And so it begins: the race for the all important job of First Lady, ill-defined and unpaid (though the perks are said to be great), and important to the nation. Who she is and how she comports herself says a lot about who we are. and how we comport ourselves.

Since it is not a political statement, I can say without reservations that, based on a profile in today's Washington Post, Tonette Walker, wife of Governor Scott Walker, who is running for the GOP nomination, looks like a great candidate for the job–and also an unusual one.

She is twelve years younger than her husband–Go, Scott!–and often makes her husband explain the issues in the way that a smart woman who is not a political junkie can understand what he wants to do.

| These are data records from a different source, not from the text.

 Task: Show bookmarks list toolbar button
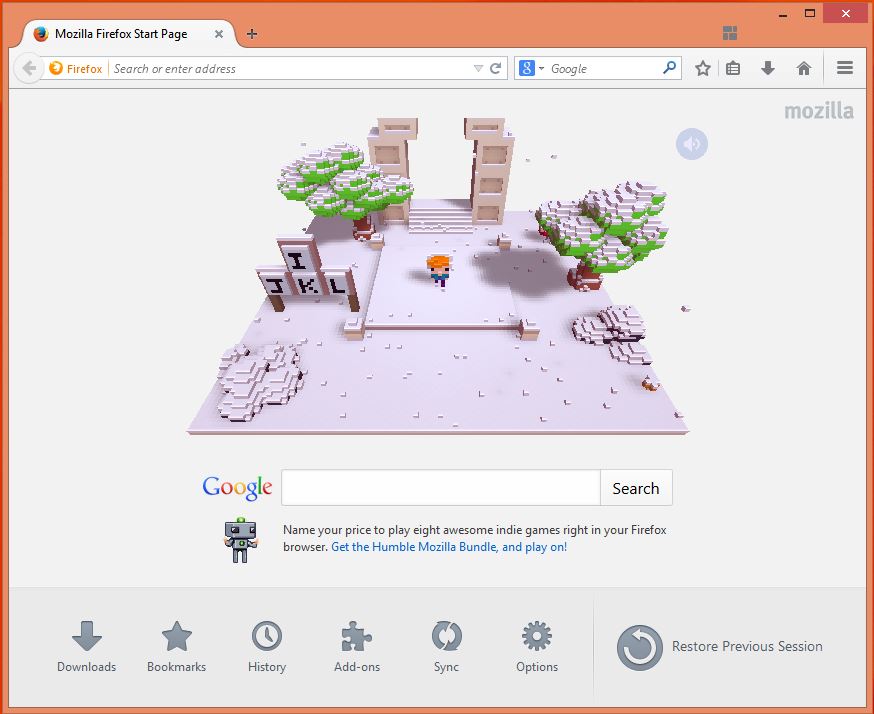(733, 69)
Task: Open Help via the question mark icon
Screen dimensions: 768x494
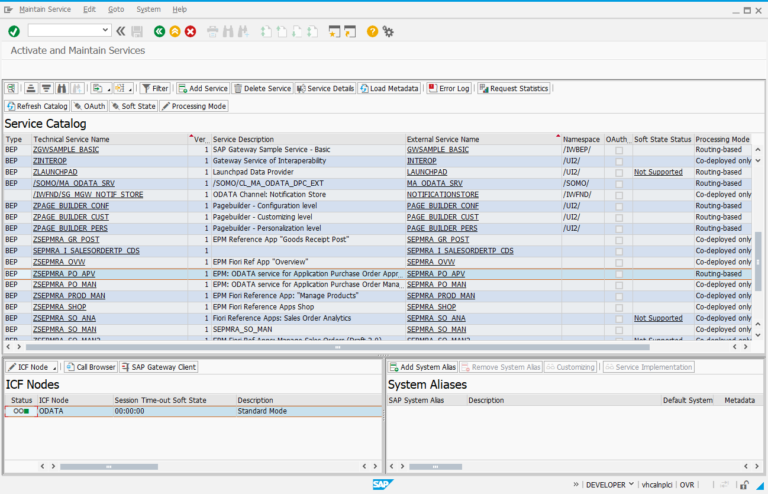Action: click(x=372, y=31)
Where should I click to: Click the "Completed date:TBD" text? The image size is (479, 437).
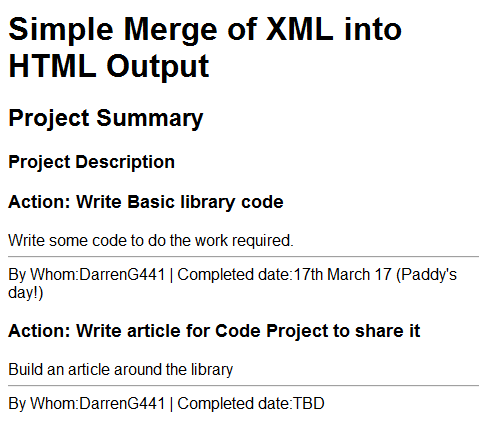tap(251, 404)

“People ask me, ‘Is your wife tough enough to handle this?’ ” said Walker, who plans to formally announce for president July 13. “She is certainly not fragile,” he said, describing all she has been through, including caring for her mother when she was dying of a brain tumor, and, more recently, her father, who died of lung disease.

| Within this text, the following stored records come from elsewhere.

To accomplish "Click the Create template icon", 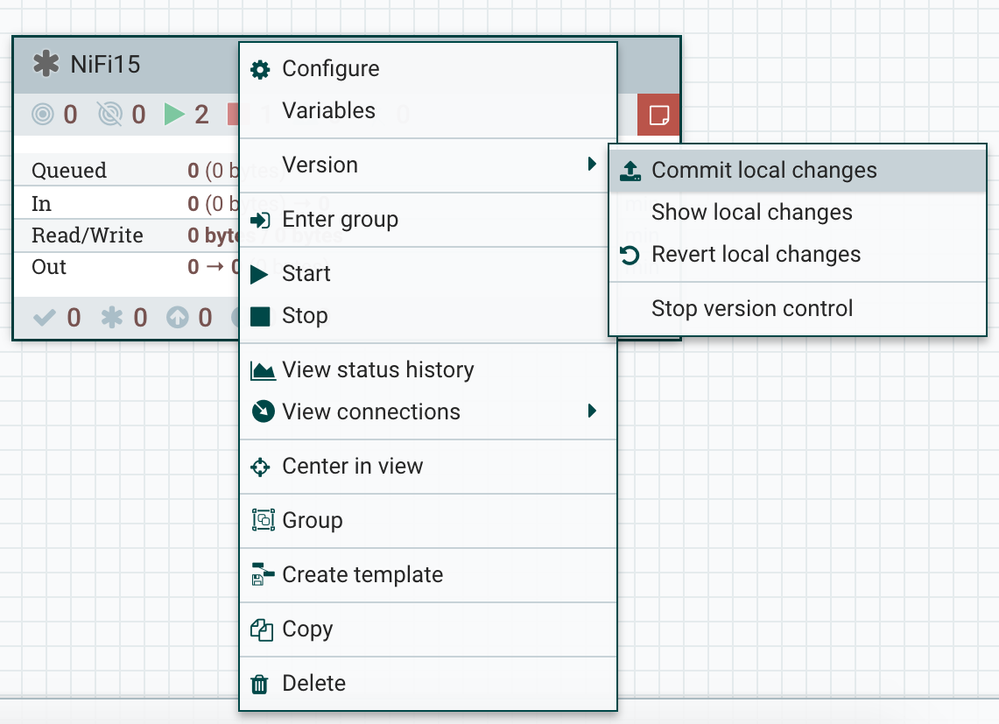I will (x=262, y=575).
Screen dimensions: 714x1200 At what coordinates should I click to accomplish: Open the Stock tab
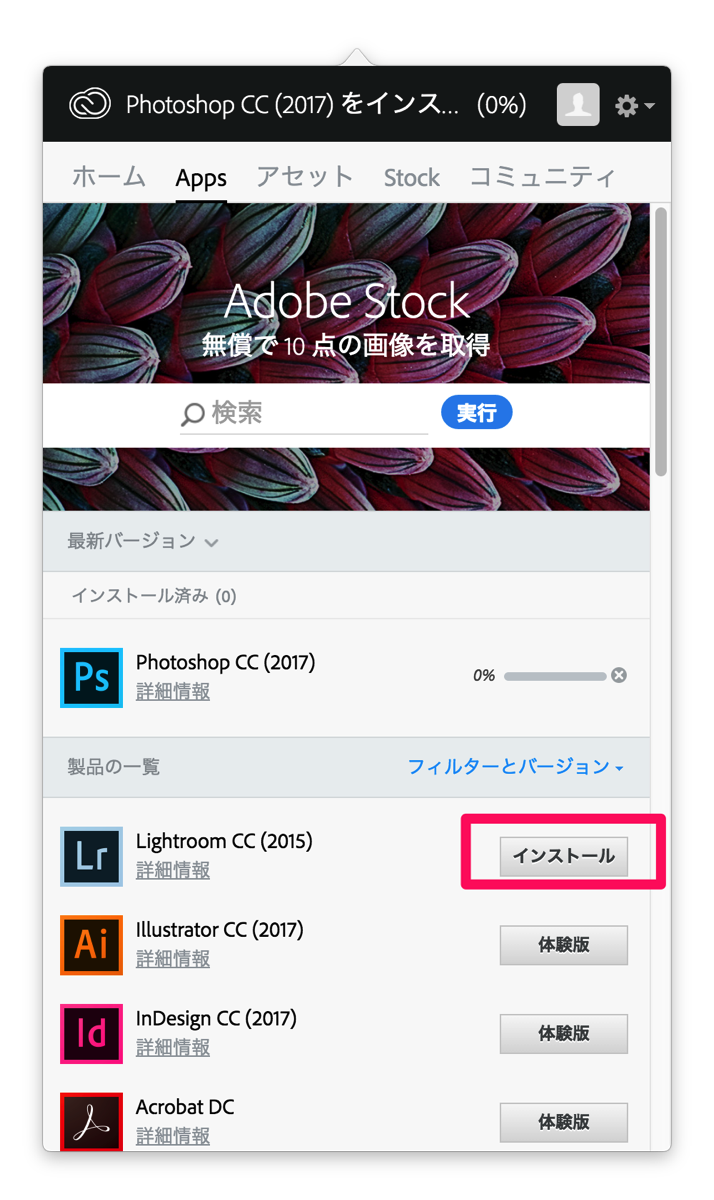[x=411, y=178]
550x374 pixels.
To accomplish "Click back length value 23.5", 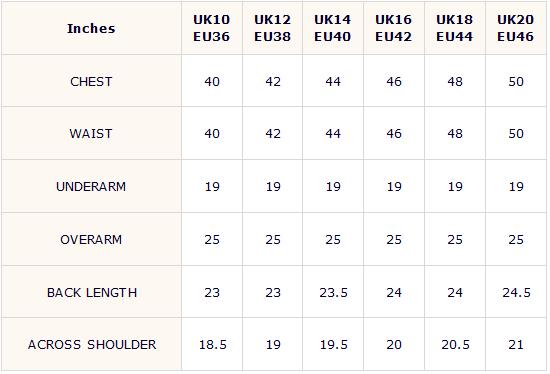I will point(333,292).
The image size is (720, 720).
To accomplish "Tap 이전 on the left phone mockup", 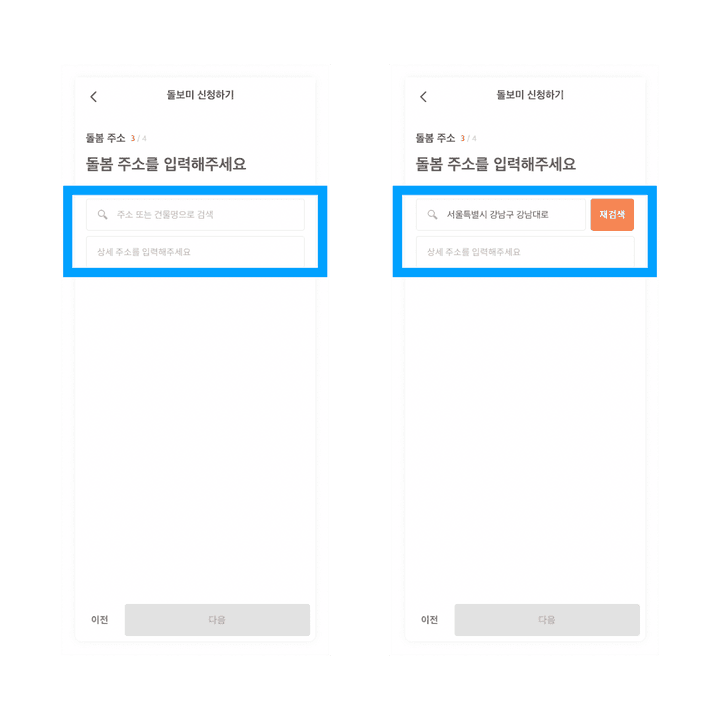I will (x=100, y=620).

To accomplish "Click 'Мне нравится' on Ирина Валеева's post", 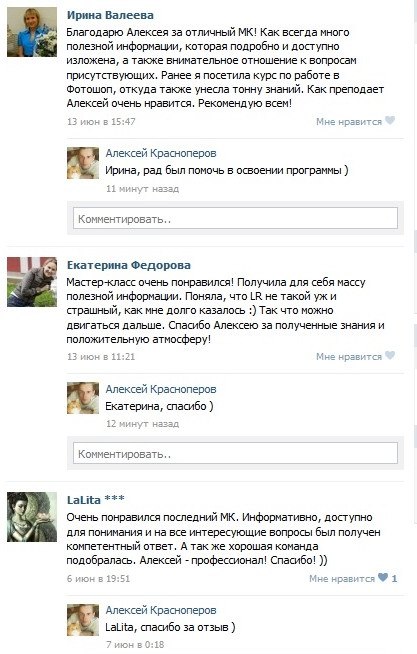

“Politics is nothing compared to that,” he said.

During the interview in this city of 46,000 people west of Milwaukee, Tonette Walker’s husband popped in and out, threading his way back and forth amid the trophy deer hanging on the bar walls to the crowds outside cheering on a bike race called “Tour of America’s Dairyland.”

The Walkers live primarily in the governor’s residence in Madison, but this pretty town is where they say they feel most at home, where they have a modest white house on a busy street, and where their two sons went to high school.

But even here, the roughness of politics intrudes: During Walker’s 2012 recall election, angry protesters swarmed around their home. Death threats were sent not just to Walker but to Tonette, including one vowing to “gut her like a deer.”

“Scott signed up for this,” but his whole family is dragged through it, said Lt. Gov. Rebecca Kleefisch, who endured the recall alongside the Walkers and calls it a “scary time.” She says there is growing interest in the man or woman beside the candidate, perhaps, she said, because in this “reality TV” era “we want to know what happens behind the scenes.”

“She is not a political junkie who gets up in the morning and reads RedState, Drudge, Politico or The Washington Post,” Kleefisch said about Tonette. She gives her husband “the perspective of the smart, average voter . . . she is the ‘first listener.’ ”

“Do I agree with him all the time? No,” said Tonette. “But most of the time things work out a lot better than I think they will.”

The Walkers have two sons, Alex and Matt, college students who are taking time off for their studies to work on their father's campaign. 

It is a very enjoyable profile–she sounds like a pistol and, as a friend of mine pointed out, what other potential First Lady would allow herself to be interviewed in a bar (and yet somehow keep her dignity).